- Promotional release poster
- Genre: Horror thriller
- Written by: Y. G. Bharath
- Directed by: Y. G. Bharath
- Starring: Venu Thottempudi; Avantika Mishra; Aditi Gautam;
- Music by: Kapil Kumar
- Country of origin: India
- Original language: Telugu
- No. of seasons: 1
- No. of episodes: 6 (list of episodes)

Production
- Executive producer: Rohith Pisapati
- Producer: Praveen Sattaru
- Cinematography: Manojh Reddy Katasani
- Editor: Dharmendra Kakarala
- Running time: 30 minutes
- Production company: Hotstar Specials

Original release
- Network: Disney+ Hotstar
- Release: 19 September 2023

= Athidhi (TV series) =

Indian horror thriller television series

Athidhi is an Indian Telugu-language horror thriller television series written and directed by Y. G. Bharath. Produced by Praveen Sattaru under the banner of Hotstar Specials, it stars Venu Thottempudi, Avantika Mishra and Aditi Gautam.
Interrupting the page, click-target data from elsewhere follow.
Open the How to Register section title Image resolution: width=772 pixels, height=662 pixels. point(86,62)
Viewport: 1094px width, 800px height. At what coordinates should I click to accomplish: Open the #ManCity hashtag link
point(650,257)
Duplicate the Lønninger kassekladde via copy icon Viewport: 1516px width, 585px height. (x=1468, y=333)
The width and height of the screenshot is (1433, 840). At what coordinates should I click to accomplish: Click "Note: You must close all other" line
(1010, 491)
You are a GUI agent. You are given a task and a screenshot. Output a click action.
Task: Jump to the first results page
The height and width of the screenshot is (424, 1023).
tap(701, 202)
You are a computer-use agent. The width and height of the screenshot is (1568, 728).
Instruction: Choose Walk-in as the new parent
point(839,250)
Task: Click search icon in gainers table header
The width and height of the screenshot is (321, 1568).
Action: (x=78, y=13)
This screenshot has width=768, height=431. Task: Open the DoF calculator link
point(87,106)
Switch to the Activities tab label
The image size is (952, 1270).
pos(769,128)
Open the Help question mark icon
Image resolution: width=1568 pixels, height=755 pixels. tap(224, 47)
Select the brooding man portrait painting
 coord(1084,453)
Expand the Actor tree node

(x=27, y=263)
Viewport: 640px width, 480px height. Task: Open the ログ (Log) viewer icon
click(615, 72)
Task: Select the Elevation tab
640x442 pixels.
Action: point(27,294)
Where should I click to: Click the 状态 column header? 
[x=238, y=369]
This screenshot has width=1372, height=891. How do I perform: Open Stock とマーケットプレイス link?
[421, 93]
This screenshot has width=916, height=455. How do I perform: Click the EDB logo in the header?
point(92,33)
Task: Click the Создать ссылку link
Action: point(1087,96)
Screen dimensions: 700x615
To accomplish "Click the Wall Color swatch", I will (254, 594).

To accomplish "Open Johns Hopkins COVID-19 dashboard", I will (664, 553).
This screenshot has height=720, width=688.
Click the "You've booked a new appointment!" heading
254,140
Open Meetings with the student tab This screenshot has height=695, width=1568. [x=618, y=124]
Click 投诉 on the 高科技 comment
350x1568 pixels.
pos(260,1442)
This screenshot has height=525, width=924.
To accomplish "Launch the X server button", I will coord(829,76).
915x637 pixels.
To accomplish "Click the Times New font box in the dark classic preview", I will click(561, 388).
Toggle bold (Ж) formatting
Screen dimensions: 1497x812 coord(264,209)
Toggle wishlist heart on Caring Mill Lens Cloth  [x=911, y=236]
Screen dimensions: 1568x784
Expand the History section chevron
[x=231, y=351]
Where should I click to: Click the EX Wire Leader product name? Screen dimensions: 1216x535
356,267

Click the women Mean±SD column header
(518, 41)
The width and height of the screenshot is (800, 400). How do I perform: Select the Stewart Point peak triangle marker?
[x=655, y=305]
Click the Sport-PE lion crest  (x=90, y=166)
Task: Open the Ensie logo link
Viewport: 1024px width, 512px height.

It premiered from 19 September 2023 on Disney+ Hotstar.

== Cast ==
- Venu Thottempudi as Ravi / Raja Ravi Vardana Veera Varma
- Avantika Mishra as Maya
- Aditi Gautam as Sandhya
- Venkatesh Kakumanu as Savari, a YouTuber
- Ravi Varma as Prakash
- Bhadram as Raju, Tea seller
- Raghu Karumanchi as Harsha, a character from one of the two short stories narrated by Ravi
- Keshav Deepak as Music Teacher, a character from one of the two short stories narrated by Ravi

==Episodes==

| No. | Title | Directed by | Written by | Original release date |
|---|---|---|---|---|
| 1 | "Strange Beauty" | Y. G. Bharath | Y. G. Bharath | 19 September 2023 |
| 2 | "Two Short Stories" | Y. G. Bharath | Y. G. Bharath | 19 September 2023 |
| 3 | "The Murder" | Y. G. Bharath | Y. G. Bharath | 19 September 2023 |
| 4 | "Back & Forth" | Y. G. Bharath | Y. G. Bharath | 19 September 2023 |
| 5 | "Key Factor" | Y. G. Bharath | Y. G. Bharath | 19 September 2023 |
| 6 | "Arishadvarga" | Y. G. Bharath | Y. G. Bharath | 19 September 2023 |

== Production ==
In September 2023, the series was announced by Disney+ Hotstar. Initially Upendra was the first choice for the role. Later, Venu Thottempudi, Avantika Mishra and Aditi Gautam were signed as the lead. The principal photography of the series commenced in 2022.

== Reception ==
Satya Pulagam of ABP Desam awarded the series 2.5/5 stars. Chatakonda Krishna Prakash of Hindustan Times gave the series 2.75/5 stars. Srivathsan Nadadhur of OTTPlay rated the series 2.5/5 stars.